Her management style could be brusque. “I am impatient with work that is not well reasoned,” she once told The Washington Post. But she believed tight control was needed to steer a listing city.

“If you have acted in a way that hurt the city and you should or did know better, then you’re dead meat with Vola,” U.S. House Rep. James P. Moran (D-Va.), who served as Alexandria’s mayor from 1985 to 1990, once told The Post.

As city manager, Mrs.
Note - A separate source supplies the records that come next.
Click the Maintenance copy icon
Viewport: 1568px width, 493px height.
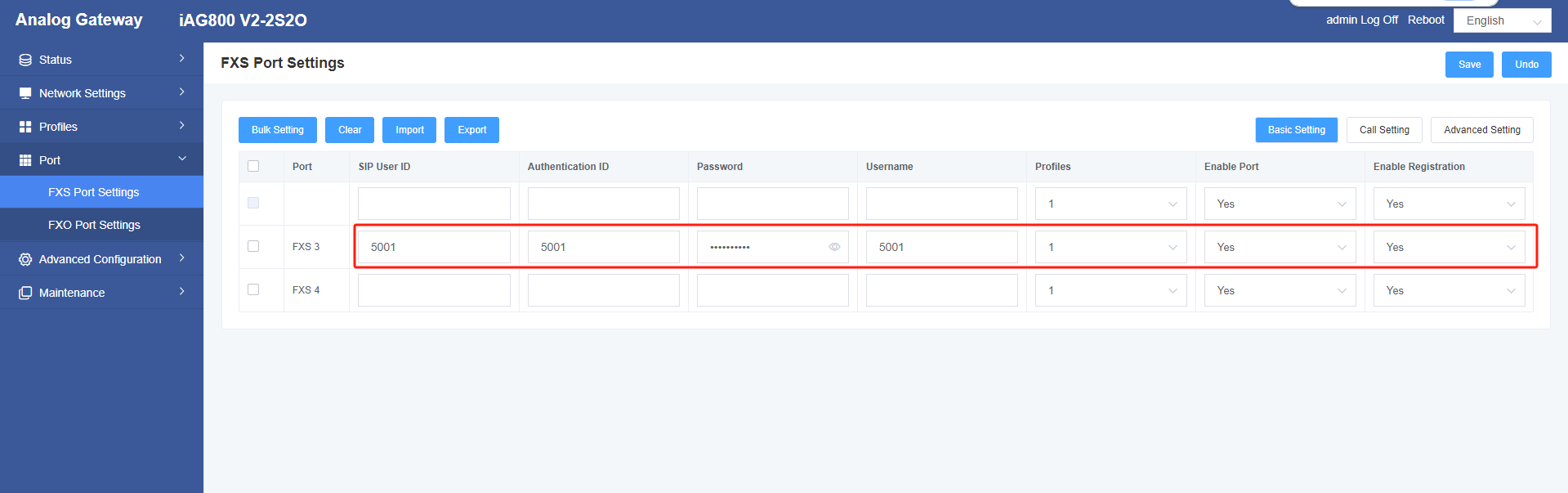point(25,293)
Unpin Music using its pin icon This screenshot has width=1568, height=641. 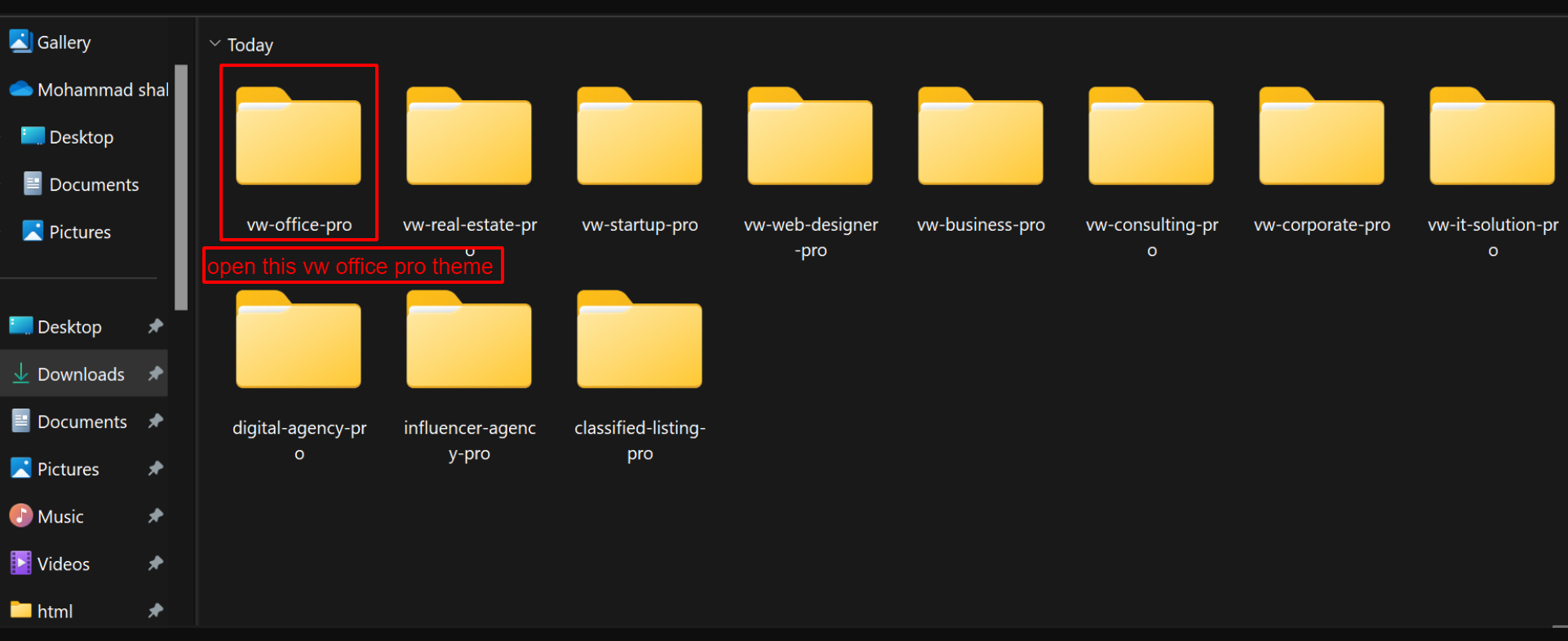[x=155, y=515]
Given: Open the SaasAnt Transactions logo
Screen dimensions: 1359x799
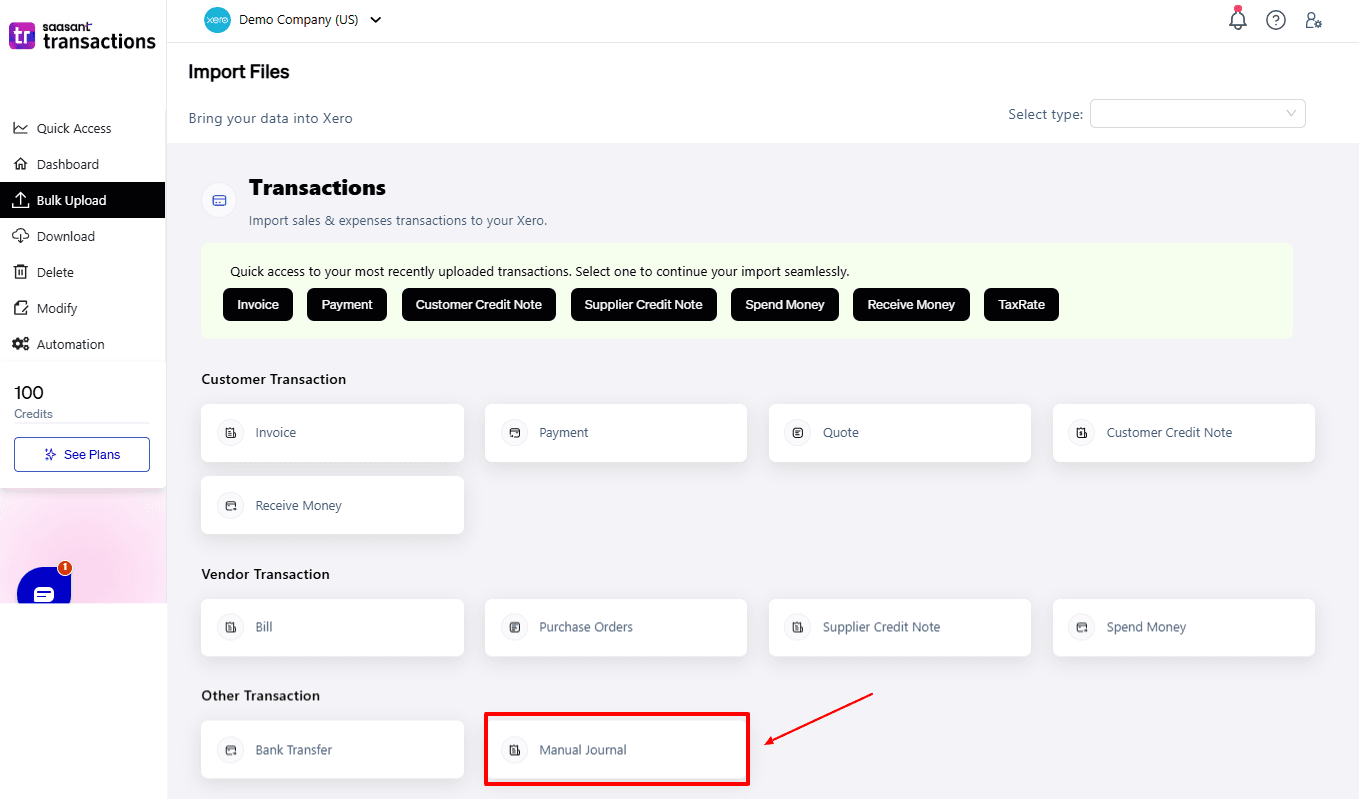Looking at the screenshot, I should 82,35.
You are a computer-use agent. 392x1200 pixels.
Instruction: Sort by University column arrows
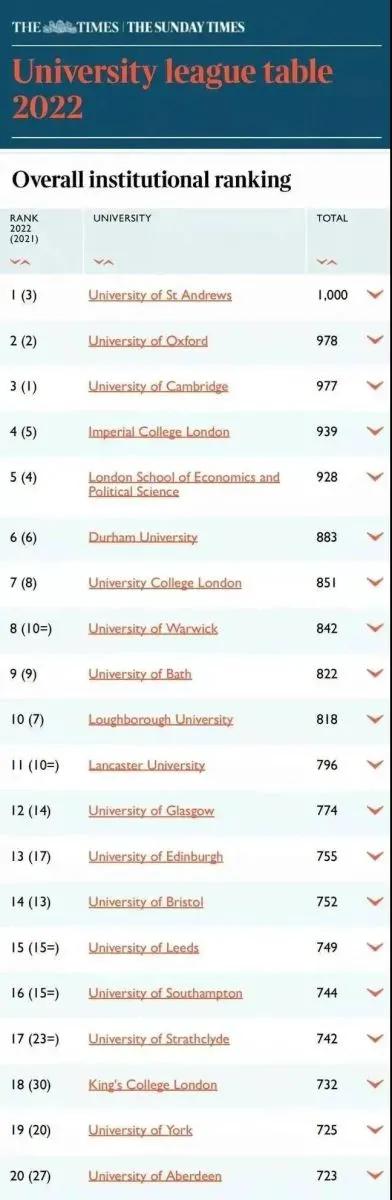coord(103,263)
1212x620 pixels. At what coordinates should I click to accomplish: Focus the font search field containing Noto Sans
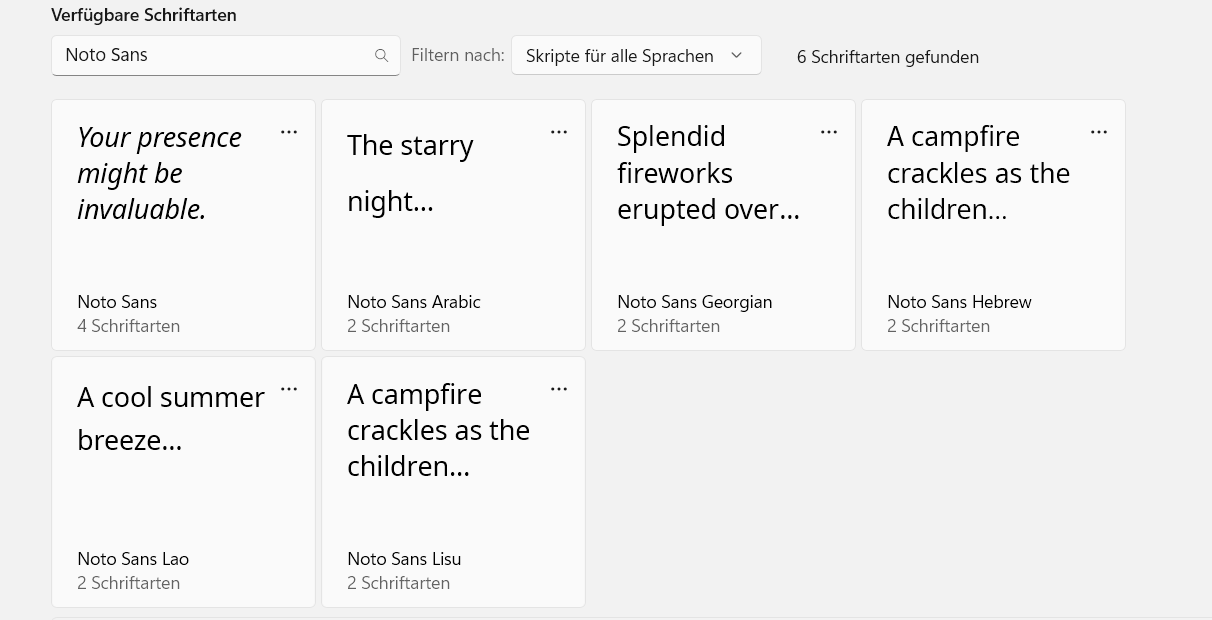pyautogui.click(x=210, y=56)
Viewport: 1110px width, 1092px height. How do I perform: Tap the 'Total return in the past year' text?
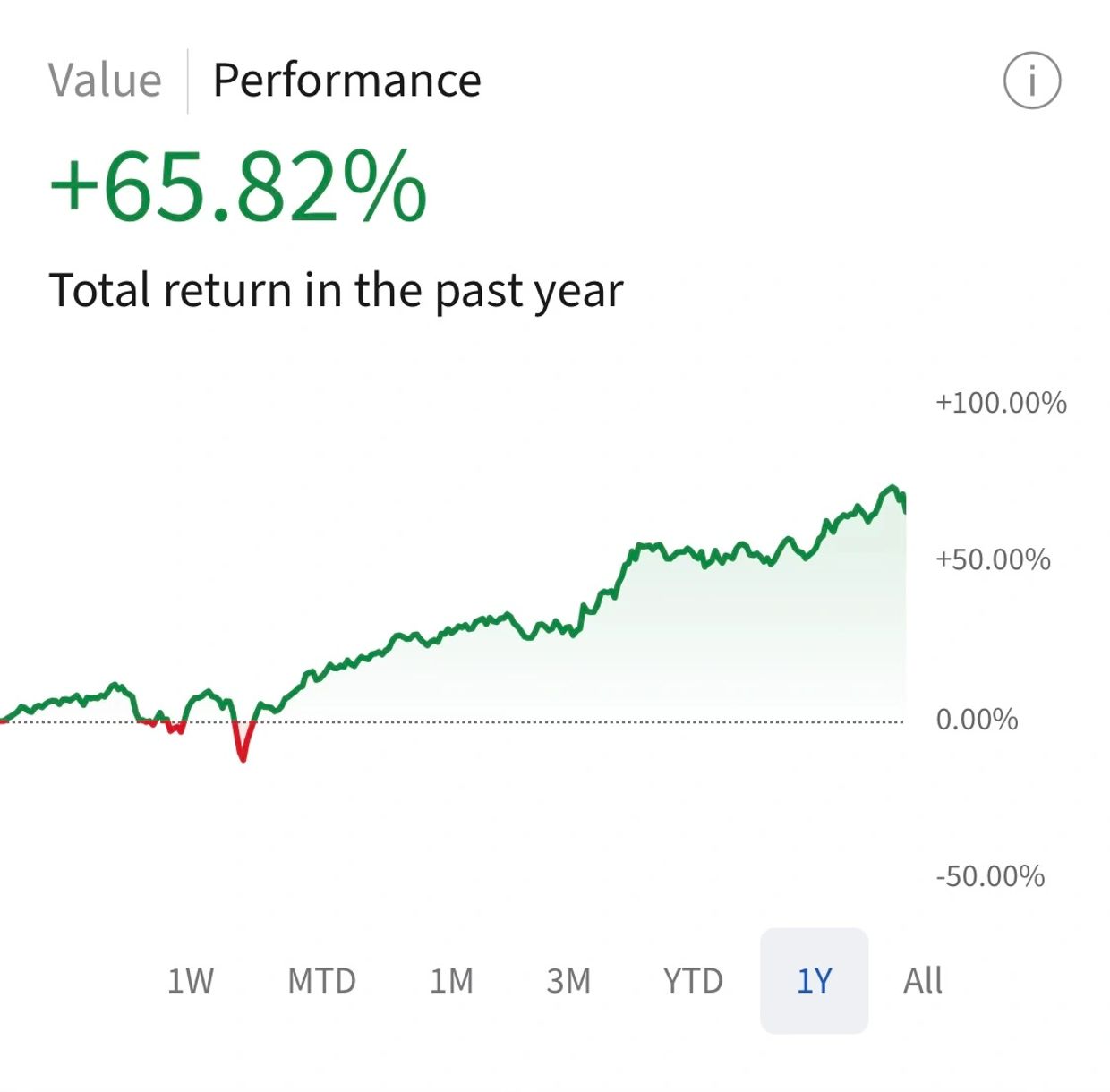pos(336,291)
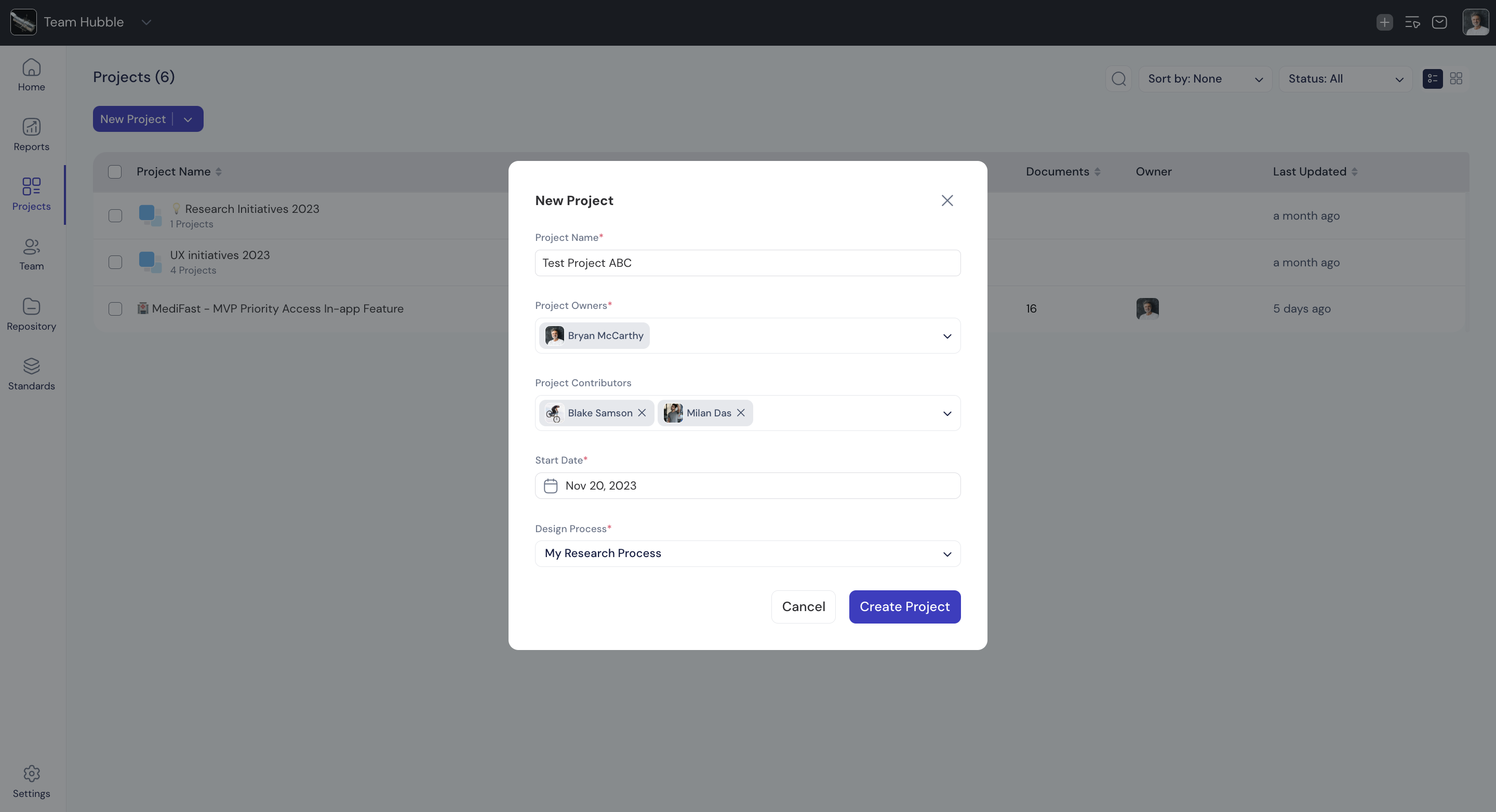Viewport: 1496px width, 812px height.
Task: Click the mail inbox icon
Action: pos(1439,22)
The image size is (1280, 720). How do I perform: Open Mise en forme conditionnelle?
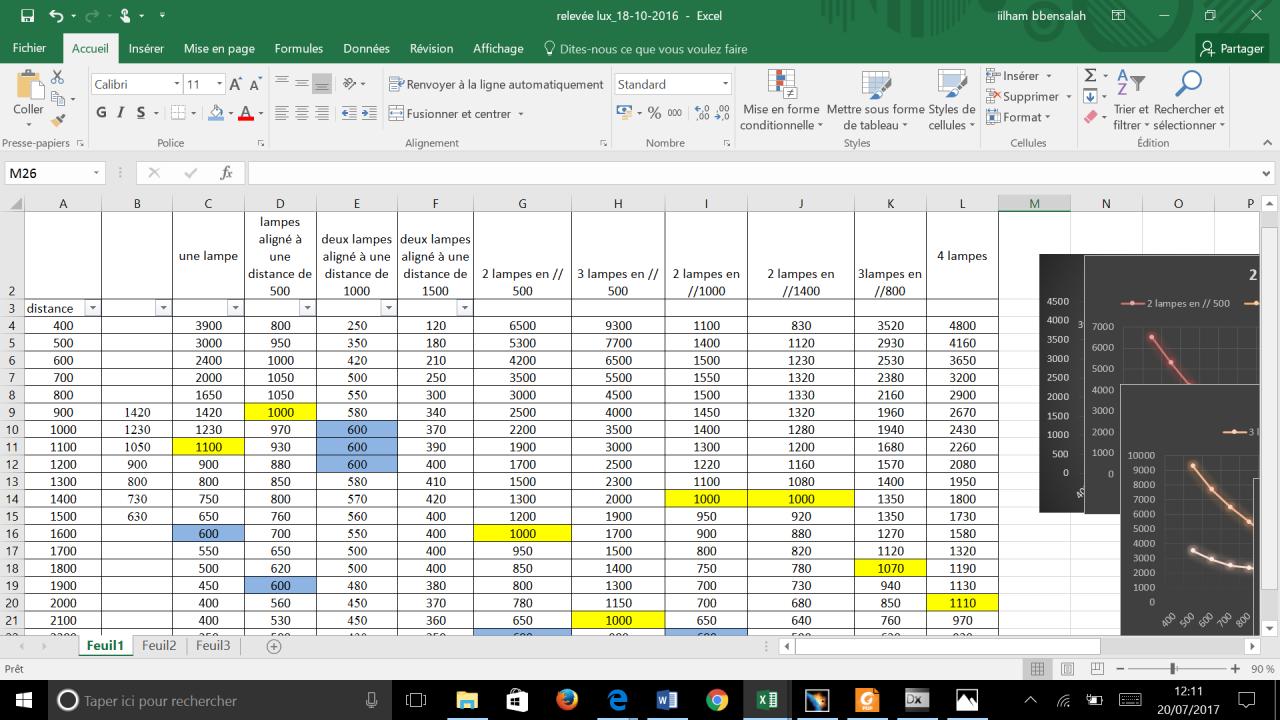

Lawson promoted blacks and emphasized minority contracting in a city with a sizable minority population (it’s now about 47 percent).

She instituted Head Start and other child-care services and was an active participant in the Northern Virginia Housing Coalition, which started in the mid-1980s to provide affordable housing for low- and middle-income families.

In a city of historic homes and burgeoning gentrification, she helped Moran pass legislation prohibiting a reduction in public housing units. The efforts were praised by some civic leaders but could not stop the displacement of thousands of low-income residents to make way for higher-end housing developments.

In the early 1990s, Mrs. Lawson helped scuttle a deal to build a new stadium for the Washington Redskins in Alexandria, despite pressure from then-Gov. L. Douglas Wilder and team owner Jack Kent Cooke. She argued that it was a giveaway to the sports franchise at the expense of taxpayers.

Mrs. Lawson was not anti-development and helped lure commercial and government buildings to the city. She worked with a succession of mayors to regain the city’s AAA bond rating, which meant the city could issue bonds at lower interest rates.

“She set the direction of the city for a generation to come,” Moran said.

Vola Marie Therrell was born Sept. 14, 1934, in Atlanta and completed high school in Columbia, Ga.

She won a partial scholarship to attend Radcliffe College in Cambridge, Mass., but the tuition was still too high for her family to afford. She instead went to Stetson University in DeLand, Fla., before transferring to George Washington University.

In 1959, she married a GWU graduate student, David Lawson, who became director of the Northern Virginia Training Center for the intellectually disabled. He died in 2002. Survivors include three sons, David Lawson of Norfolk, Peter Lawson of Alexandria and MacArthur Meyers of Washington; two sisters; four grandchildren.

After leaving city government, Mrs. Lawson served on the board of the Campagna Center, a community service agency for children; the Animal Welfare League of Alexandria, which named its shelter after her; and the Alexandria Police Foundation. She formerly was on the vestry of Grace Episcopal Church in Alexandria.

In the mid-1990s, she helped start Alexandria’s cancer fund-raising walk after receiving a breast cancer diagnosis and having a double mastectomy. She said that the walk has raised money to provide mammograms and follow-up care to more than 5,000 low-income women.